Task brief — Lay out everything below from the line containing "This screenshot has height=602, width=436." down to the line containing "tap(182, 75)", both included, as a numbered list without blank lines.

Lines of data:

================================

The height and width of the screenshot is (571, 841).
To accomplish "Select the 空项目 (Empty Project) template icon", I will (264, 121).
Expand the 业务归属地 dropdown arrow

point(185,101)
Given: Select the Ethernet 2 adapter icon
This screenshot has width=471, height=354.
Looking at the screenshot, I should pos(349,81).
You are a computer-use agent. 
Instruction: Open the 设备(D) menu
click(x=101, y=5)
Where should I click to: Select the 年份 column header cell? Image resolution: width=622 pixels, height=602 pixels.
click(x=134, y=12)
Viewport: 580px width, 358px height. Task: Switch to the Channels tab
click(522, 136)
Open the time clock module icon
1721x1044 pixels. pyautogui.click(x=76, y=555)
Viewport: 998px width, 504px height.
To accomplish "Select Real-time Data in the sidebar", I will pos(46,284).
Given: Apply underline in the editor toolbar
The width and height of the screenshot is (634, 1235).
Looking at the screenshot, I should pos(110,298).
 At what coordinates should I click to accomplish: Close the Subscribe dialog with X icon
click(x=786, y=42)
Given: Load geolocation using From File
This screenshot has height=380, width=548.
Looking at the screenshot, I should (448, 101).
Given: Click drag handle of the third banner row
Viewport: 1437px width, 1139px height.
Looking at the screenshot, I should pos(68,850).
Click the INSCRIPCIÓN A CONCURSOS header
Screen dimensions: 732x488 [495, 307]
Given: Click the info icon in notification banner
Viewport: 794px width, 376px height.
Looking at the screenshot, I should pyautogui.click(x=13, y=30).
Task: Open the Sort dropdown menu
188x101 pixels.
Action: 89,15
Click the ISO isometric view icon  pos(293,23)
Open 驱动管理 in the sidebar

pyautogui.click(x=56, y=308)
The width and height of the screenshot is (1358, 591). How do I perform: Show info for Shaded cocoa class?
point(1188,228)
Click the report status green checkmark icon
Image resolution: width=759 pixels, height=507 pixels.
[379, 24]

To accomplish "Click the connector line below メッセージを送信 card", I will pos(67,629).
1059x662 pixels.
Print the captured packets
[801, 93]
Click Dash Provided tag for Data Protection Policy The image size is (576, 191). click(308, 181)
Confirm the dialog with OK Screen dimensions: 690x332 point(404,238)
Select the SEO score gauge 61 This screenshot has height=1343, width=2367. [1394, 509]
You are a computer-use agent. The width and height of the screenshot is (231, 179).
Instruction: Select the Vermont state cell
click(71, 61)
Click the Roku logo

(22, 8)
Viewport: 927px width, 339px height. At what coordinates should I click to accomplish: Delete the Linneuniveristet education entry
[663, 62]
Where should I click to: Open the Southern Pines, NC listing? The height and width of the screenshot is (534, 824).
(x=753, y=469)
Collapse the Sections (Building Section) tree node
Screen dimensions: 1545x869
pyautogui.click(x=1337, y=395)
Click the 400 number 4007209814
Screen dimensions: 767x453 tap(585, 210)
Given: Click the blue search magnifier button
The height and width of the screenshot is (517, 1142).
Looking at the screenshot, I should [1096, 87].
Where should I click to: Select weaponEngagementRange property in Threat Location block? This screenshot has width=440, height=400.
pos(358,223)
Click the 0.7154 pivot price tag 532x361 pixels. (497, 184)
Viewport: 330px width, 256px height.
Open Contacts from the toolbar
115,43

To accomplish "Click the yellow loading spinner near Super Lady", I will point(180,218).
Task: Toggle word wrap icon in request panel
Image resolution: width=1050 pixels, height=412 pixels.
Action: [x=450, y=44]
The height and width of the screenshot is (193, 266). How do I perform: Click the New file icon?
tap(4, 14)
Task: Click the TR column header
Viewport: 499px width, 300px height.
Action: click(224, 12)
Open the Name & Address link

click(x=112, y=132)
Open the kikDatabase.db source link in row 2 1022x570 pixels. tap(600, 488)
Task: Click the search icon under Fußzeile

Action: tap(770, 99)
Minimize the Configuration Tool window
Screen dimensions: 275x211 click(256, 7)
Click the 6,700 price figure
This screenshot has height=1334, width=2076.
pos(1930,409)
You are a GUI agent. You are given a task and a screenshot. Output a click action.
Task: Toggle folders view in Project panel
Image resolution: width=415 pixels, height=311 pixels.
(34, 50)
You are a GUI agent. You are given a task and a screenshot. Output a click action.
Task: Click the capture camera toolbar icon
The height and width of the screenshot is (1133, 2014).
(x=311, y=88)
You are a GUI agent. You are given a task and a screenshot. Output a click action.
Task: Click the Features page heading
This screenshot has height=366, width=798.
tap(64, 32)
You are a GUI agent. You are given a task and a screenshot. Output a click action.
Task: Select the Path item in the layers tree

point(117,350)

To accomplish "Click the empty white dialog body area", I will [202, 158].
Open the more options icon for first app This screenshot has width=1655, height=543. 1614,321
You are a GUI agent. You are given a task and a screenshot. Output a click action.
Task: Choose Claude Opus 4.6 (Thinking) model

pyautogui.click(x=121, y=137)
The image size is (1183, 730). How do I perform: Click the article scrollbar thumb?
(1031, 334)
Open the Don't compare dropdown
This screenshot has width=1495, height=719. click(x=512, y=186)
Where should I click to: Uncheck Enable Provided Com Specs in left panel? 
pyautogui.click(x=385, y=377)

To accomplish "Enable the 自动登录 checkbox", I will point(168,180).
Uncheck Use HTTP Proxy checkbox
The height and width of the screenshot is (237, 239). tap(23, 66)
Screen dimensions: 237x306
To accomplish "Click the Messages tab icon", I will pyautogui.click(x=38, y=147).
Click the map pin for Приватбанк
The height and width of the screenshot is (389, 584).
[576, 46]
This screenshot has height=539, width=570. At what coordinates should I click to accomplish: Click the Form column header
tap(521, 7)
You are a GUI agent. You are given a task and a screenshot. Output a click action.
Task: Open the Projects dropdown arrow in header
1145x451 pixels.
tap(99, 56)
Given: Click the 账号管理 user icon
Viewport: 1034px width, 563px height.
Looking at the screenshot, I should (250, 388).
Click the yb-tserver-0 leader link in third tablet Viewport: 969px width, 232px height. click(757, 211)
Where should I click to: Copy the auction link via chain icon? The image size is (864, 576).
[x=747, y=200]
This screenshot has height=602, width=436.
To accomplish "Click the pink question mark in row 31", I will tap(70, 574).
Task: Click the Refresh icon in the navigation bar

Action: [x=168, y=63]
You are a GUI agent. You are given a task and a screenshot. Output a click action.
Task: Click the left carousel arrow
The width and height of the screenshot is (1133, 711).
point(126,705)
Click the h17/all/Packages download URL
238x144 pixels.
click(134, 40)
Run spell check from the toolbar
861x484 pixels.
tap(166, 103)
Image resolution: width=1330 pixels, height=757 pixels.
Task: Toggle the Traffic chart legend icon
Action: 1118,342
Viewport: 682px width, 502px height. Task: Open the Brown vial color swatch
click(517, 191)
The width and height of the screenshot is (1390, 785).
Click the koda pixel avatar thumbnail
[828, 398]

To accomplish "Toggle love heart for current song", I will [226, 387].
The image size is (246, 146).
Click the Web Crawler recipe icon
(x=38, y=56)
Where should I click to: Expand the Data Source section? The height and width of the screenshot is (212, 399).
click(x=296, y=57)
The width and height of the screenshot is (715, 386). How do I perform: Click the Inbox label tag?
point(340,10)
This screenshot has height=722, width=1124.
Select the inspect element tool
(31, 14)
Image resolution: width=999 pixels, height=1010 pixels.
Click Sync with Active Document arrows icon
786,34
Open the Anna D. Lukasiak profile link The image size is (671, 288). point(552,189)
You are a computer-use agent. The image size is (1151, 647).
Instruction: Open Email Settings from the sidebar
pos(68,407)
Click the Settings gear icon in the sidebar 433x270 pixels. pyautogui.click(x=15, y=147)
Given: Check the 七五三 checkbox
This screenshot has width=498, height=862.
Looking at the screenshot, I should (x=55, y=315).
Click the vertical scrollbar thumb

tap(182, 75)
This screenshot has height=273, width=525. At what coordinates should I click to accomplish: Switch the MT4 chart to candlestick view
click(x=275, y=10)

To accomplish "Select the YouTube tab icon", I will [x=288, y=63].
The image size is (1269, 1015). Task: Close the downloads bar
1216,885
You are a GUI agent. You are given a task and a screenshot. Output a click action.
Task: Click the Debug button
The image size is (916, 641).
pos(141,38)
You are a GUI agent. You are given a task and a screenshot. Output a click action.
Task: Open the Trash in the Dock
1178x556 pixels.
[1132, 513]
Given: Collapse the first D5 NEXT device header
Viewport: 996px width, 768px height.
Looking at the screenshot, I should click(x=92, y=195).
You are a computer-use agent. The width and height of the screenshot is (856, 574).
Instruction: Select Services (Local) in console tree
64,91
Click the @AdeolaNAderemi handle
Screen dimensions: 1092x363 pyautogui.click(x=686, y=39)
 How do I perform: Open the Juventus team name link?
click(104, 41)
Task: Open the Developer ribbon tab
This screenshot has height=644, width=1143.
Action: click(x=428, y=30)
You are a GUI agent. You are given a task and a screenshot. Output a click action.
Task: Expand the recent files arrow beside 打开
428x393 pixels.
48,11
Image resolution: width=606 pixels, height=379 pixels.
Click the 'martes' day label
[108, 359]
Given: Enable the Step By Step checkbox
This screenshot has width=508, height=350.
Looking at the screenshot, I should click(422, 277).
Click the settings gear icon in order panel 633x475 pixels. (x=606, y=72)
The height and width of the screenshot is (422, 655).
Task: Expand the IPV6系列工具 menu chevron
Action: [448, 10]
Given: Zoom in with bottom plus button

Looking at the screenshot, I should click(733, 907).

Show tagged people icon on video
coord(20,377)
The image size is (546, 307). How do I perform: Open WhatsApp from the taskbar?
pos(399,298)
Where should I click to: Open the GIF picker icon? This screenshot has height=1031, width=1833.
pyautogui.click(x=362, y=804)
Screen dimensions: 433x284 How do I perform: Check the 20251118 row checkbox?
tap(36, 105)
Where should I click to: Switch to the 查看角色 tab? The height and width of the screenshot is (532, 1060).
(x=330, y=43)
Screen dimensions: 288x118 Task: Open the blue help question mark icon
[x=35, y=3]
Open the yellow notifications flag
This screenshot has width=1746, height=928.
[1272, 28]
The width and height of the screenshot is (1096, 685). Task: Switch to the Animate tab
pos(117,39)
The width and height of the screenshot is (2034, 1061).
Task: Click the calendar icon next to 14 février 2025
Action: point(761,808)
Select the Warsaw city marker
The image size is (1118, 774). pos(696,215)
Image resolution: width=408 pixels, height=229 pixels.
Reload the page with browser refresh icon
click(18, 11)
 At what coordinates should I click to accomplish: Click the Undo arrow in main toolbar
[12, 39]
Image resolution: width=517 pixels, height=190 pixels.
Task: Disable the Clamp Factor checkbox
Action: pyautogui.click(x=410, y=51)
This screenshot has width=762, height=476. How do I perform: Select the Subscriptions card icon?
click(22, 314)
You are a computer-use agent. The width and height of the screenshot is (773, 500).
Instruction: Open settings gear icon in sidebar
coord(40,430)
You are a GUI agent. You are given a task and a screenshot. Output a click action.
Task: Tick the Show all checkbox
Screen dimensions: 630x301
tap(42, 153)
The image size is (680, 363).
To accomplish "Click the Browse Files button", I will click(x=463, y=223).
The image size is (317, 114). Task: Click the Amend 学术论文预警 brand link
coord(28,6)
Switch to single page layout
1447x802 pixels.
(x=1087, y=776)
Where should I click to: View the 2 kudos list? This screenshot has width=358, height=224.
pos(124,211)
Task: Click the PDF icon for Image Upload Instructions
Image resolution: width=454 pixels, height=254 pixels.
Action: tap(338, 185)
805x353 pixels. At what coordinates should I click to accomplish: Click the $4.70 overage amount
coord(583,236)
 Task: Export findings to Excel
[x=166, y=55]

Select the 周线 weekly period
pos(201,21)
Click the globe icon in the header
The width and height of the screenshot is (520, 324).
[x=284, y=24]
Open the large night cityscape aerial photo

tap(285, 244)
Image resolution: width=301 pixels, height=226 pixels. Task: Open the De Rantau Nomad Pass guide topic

================================

Response —
1. This screenshot has height=602, width=436.
2. To accomplish "Click the pink question mark in row 31", I will tap(70, 574).
3. Task: Click the Refresh icon in the navigation bar
4. Action: [x=168, y=63]
5. You are a GUI agent. You are given a task and a screenshot. Output a click action.
6. Task: Click the left carousel arrow
7. The width and height of the screenshot is (1133, 711).
8. point(126,705)
9. Click the h17/all/Packages download URL
10. 238x144 pixels.
11. click(134, 40)
12. Run spell check from the toolbar
13. 861x484 pixels.
14. tap(166, 103)
15. Image resolution: width=1330 pixels, height=757 pixels.
16. Task: Toggle the Traffic chart legend icon
17. Action: 1118,342
18. Viewport: 682px width, 502px height. Task: Open the Brown vial color swatch
19. click(517, 191)
20. The width and height of the screenshot is (1390, 785).
21. Click the koda pixel avatar thumbnail
22. [828, 398]
23. To accomplish "Toggle love heart for current song", I will [226, 387].
24. The image size is (246, 146).
25. Click the Web Crawler recipe icon
26. (x=38, y=56)
27. Where should I click to: Expand the Data Source section? The height and width of the screenshot is (212, 399).
28. click(x=296, y=57)
29. The width and height of the screenshot is (715, 386). How do I perform: Click the Inbox label tag?
30. point(340,10)
31. This screenshot has height=722, width=1124.
32. Select the inspect element tool
33. (31, 14)
34. Image resolution: width=999 pixels, height=1010 pixels.
35. Click Sync with Active Document arrows icon
36. 786,34
37. Open the Anna D. Lukasiak profile link The image size is (671, 288). point(552,189)
38. You are a computer-use agent. The image size is (1151, 647).
39. Instruction: Open Email Settings from the sidebar
40. pos(68,407)
41. Click the Settings gear icon in the sidebar 433x270 pixels. pyautogui.click(x=15, y=147)
42. Given: Check the 七五三 checkbox
43. This screenshot has width=498, height=862.
44. Looking at the screenshot, I should (x=55, y=315).
45. Click the vertical scrollbar thumb
46. tap(182, 75)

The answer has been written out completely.